"""

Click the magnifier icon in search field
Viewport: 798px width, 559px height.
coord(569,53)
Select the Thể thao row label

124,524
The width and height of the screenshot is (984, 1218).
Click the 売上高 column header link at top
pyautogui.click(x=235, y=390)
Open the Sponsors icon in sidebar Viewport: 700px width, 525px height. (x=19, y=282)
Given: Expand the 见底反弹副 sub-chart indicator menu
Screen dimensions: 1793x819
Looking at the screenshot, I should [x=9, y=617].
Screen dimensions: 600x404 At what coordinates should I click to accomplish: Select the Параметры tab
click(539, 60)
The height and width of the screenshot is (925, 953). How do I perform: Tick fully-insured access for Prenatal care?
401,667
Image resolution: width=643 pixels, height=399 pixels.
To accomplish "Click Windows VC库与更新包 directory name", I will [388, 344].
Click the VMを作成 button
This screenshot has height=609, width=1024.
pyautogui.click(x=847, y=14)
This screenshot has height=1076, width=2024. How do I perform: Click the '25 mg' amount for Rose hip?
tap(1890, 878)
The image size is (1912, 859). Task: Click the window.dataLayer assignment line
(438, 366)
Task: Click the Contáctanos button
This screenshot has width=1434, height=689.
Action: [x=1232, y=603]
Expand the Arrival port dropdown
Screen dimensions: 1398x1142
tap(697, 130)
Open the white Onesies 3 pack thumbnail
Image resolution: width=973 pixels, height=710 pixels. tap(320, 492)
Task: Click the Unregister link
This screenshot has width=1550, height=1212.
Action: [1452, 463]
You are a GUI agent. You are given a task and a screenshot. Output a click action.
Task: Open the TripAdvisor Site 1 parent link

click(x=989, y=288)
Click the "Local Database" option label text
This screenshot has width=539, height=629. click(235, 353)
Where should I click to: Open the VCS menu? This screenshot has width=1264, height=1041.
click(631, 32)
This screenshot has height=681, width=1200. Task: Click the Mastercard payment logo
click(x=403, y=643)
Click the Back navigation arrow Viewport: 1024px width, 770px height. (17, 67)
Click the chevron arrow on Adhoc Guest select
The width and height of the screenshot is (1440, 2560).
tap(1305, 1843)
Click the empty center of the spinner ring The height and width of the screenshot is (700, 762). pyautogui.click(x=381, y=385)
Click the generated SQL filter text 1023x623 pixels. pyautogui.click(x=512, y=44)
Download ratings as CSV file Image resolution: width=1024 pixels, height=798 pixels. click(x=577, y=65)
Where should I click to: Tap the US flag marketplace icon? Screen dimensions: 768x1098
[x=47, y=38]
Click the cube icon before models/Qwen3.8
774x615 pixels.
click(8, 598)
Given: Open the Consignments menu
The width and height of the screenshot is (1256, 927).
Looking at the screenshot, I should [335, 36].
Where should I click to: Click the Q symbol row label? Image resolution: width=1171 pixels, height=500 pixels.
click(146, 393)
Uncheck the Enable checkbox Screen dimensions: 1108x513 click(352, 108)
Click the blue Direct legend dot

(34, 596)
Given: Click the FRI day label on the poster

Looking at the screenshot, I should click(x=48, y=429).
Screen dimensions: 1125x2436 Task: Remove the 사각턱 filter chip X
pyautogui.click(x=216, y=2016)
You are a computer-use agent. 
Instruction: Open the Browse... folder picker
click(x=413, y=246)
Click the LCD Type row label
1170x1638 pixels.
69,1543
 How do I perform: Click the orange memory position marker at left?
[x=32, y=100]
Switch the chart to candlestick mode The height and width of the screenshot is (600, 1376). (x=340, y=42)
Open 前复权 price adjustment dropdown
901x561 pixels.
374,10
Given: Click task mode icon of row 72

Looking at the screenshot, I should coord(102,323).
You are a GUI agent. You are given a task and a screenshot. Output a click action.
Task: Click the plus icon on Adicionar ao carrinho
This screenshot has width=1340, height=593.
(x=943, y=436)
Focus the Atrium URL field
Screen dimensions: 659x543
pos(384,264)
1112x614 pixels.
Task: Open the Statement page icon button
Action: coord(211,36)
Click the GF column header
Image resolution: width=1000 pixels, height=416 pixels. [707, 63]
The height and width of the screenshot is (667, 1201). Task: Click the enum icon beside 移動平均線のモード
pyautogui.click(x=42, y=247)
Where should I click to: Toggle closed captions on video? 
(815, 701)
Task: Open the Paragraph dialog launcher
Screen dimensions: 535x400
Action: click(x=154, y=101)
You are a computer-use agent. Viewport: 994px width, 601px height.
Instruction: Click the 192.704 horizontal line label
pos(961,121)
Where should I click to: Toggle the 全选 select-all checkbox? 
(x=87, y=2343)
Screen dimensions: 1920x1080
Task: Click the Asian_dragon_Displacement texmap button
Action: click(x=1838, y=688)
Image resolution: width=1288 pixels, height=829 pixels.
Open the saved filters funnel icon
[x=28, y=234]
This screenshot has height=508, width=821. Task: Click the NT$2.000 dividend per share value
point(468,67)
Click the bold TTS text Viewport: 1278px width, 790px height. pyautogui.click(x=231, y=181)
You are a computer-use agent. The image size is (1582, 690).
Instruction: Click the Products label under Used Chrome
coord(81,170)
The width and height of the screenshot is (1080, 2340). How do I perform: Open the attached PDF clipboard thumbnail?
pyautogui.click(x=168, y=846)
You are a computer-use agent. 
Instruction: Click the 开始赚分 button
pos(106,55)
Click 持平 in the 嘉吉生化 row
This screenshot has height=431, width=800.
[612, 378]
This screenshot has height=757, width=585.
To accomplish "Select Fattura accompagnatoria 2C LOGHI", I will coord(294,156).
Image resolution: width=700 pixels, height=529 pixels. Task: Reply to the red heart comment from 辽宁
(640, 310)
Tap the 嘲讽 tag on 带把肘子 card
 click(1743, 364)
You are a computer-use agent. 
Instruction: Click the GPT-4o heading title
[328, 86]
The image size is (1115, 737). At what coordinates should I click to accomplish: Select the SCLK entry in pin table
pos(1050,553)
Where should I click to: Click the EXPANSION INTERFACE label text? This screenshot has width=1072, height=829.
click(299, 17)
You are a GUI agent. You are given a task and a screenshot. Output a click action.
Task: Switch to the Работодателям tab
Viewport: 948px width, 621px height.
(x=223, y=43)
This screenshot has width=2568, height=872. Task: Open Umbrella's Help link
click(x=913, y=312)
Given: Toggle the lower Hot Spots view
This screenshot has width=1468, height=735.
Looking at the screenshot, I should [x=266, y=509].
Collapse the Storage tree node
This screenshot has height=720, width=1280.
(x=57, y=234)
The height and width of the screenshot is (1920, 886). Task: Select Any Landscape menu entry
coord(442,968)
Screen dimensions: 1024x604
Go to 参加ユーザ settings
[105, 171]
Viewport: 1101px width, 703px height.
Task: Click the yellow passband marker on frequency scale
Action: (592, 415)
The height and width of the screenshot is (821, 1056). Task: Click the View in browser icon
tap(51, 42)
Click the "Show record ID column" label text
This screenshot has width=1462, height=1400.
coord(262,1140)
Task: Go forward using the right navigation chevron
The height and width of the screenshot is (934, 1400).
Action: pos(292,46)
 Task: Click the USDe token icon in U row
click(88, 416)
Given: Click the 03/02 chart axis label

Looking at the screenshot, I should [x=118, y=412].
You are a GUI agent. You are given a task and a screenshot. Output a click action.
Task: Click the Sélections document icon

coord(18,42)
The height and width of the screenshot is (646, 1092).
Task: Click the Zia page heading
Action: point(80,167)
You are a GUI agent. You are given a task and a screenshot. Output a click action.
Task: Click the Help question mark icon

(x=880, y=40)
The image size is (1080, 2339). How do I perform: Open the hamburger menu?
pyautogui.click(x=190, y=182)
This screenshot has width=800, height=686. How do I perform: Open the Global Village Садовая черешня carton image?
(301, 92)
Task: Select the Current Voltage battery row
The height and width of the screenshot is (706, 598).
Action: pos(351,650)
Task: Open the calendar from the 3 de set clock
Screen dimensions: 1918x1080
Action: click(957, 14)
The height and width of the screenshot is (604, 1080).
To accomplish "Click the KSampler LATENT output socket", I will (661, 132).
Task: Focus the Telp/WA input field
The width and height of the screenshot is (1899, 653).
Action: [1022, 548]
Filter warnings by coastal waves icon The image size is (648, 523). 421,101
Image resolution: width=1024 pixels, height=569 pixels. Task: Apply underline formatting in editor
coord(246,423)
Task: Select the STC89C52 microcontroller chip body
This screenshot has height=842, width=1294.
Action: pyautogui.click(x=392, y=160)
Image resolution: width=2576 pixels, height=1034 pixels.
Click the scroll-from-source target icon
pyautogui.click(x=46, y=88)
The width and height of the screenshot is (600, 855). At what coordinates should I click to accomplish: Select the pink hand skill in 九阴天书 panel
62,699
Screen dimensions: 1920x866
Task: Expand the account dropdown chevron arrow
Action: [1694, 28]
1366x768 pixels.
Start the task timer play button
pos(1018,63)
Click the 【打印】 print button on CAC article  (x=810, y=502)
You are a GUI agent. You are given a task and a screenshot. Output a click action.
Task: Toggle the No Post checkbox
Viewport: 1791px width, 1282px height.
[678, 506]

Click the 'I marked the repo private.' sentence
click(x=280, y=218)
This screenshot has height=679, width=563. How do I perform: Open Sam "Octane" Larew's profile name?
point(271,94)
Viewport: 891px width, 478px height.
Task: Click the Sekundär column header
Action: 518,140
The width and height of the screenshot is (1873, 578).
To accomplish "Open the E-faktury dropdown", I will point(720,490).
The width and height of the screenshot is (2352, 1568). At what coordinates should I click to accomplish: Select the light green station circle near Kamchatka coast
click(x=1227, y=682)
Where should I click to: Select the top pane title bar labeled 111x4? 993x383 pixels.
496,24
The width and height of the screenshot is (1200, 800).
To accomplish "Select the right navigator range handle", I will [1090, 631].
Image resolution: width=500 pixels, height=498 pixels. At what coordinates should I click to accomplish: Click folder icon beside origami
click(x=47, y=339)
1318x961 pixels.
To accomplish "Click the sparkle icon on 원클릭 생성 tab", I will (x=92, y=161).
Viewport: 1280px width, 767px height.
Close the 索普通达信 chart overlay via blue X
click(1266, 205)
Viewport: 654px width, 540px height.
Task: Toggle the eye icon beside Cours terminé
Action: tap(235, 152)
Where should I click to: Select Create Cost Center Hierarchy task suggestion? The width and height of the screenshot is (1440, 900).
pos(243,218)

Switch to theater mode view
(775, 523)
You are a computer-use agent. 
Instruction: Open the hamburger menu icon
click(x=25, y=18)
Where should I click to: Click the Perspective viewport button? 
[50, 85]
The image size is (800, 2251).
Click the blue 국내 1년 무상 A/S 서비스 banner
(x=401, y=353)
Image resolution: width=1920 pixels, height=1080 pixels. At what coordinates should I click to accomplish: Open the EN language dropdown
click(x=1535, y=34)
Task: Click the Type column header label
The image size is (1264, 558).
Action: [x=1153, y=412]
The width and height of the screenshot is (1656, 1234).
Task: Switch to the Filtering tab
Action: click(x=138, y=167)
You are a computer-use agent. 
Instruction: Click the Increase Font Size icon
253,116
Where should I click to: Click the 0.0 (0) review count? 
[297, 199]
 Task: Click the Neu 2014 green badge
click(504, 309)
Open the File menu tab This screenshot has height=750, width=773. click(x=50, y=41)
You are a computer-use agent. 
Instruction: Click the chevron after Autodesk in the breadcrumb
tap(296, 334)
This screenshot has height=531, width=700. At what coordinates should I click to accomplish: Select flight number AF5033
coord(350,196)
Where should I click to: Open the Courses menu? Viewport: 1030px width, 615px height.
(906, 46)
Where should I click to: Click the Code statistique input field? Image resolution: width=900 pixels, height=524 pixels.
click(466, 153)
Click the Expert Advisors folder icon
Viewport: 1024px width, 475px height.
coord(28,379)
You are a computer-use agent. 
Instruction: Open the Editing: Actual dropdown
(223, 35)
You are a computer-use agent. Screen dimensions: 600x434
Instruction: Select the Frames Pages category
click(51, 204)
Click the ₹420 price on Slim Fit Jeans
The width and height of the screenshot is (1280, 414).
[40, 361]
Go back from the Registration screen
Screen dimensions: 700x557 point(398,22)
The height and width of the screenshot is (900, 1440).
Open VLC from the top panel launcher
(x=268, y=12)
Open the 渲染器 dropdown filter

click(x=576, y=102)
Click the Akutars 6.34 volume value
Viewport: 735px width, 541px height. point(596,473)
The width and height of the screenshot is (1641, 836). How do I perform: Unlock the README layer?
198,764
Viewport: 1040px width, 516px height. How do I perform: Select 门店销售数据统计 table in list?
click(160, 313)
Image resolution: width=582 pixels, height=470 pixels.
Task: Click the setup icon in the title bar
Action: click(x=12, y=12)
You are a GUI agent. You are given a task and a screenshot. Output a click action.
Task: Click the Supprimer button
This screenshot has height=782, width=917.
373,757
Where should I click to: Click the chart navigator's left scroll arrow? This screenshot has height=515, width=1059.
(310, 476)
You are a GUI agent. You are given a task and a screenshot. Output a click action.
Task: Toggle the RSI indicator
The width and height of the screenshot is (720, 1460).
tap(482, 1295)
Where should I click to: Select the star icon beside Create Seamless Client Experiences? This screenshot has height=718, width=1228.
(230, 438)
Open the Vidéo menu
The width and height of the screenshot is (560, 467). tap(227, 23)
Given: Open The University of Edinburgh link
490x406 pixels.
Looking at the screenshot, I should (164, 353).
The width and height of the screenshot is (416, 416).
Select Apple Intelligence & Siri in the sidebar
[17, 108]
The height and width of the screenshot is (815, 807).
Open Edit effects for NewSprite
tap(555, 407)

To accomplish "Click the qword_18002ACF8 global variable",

"""

> _What is required_: The word "Type": say how many lines of the records hold it, and give nothing but the number.

> _Answer for this exercise_: 2